Im Anknüpfungsgegenstand von Art. 14 EGBGB verbleiben damit insbesondere folgende Rechtsfragen:

Zunächst sind dem allgemeinen Ehewirkungsstatut die Regeln über die eheliche Lebensgemeinschaft zu entnehmen. Dies betrifft die Pflicht zum gemeinsamen Zusammenleben bzw. das Recht zum Getrenntleben und ihre einzelnen Inhalte, auch die Pflicht zur Beiwohnung sowie das Recht des Ehemannes, den Wohnsitz der Ehefrau zu bestimmen.[219] Ob ein sich hieraus ergebender Anspruch auf eheliche Gemeinschaft etc. eingeklagt und anschließend auch vollstreckt werden kann, beurteilt sich dann freilich zusätzlich als prozessual zu qualifizierende Frage nach der jeweiligen lex fori – bei Klage bzw. Vollstreckungsantrag in Deutschland also nach dem deutschen Zivilprozessrecht.[220]
Auch die gegenseitige Vertretungsbefugnis bzw. Verpflichtungsermächtigung der Ehegatten (Schlüsselgewalt) ist allgemeine Ehewirkung i.S.v. Art. 14 EGBGB.[221]
Ehebedingte Beschränkungen der Vertragsfreiheit, insbesondere bei der Eingehung von schuldrechtlichen Verpflichtungen, können ebenfalls erfasst werden.
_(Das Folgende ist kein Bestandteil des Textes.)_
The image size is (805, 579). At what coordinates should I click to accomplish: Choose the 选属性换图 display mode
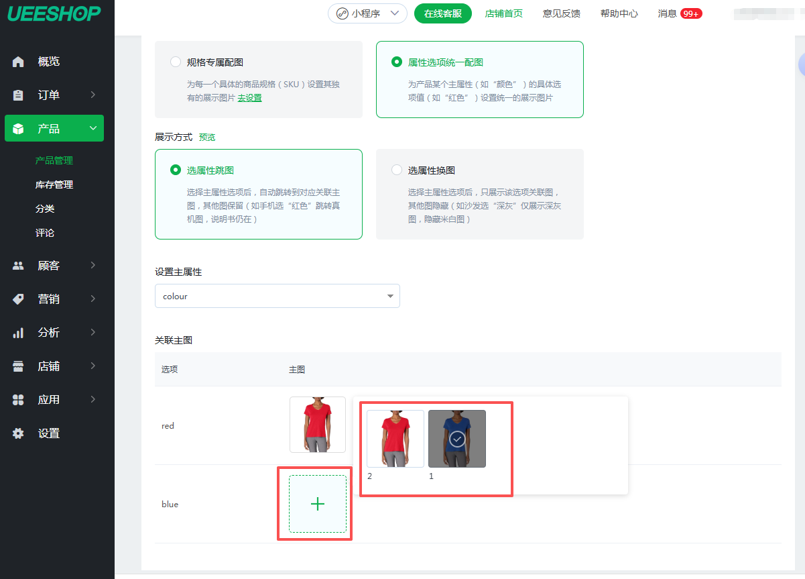click(397, 170)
So verlangt Art. 494 des schweizerischen Obligationenrechts für die Bürgschaft einer verheirateten Person die Zustimmung des Ehegatten. Ähnliches ergibt sich aus Art. 1:88 des niederländischen BW. Zwar hatte der BGH einmal angenommen, diese Vorschrift sei schuldvertraglich zu qualifizieren.[222] Freilich wird diese Ansicht in der Literatur einhellig abgelehnt.[223] Gleichartige Beschränkungen gibt es für Schenkungen durch einen Ehegatten (Art. 224 § 1 Ziff. 3 belg. CC) und Abzahlungsgeschäfte. Nunmehr ist wohl davon auszugehen, dass diese Beschränkungen in den sachlichen Anwendungsbereich der EUGüVO fallen.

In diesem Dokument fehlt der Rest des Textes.